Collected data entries

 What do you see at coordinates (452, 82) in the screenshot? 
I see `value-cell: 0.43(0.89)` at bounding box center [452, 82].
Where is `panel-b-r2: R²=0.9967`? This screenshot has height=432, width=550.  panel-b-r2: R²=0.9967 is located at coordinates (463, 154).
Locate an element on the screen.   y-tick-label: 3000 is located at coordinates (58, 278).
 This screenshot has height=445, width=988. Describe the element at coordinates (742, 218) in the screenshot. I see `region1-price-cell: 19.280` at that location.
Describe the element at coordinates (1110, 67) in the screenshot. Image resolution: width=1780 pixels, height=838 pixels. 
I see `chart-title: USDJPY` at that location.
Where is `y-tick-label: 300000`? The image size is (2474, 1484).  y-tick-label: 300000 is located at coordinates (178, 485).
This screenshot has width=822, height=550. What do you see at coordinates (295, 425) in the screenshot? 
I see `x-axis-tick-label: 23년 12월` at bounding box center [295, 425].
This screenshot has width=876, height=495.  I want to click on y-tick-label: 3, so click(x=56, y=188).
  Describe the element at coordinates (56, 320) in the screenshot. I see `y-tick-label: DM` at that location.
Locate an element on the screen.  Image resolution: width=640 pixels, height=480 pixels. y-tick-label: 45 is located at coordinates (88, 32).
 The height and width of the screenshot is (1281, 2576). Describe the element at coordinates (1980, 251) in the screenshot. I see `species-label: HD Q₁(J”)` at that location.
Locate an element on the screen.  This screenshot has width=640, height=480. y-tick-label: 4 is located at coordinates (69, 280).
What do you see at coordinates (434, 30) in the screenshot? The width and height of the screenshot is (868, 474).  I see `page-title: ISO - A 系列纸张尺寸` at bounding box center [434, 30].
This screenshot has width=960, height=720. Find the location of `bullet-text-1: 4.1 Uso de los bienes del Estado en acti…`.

Exercise goal:
Collect each line of the rows above that contains the word "What". Case counts.

Solution to the exercise:
 What do you see at coordinates (452, 82) in the screenshot? 
This screenshot has width=822, height=550. What do you see at coordinates (295, 425) in the screenshot? 
What do you see at coordinates (434, 30) in the screenshot? The width and height of the screenshot is (868, 474).  I see `page-title: ISO - A 系列纸张尺寸` at bounding box center [434, 30].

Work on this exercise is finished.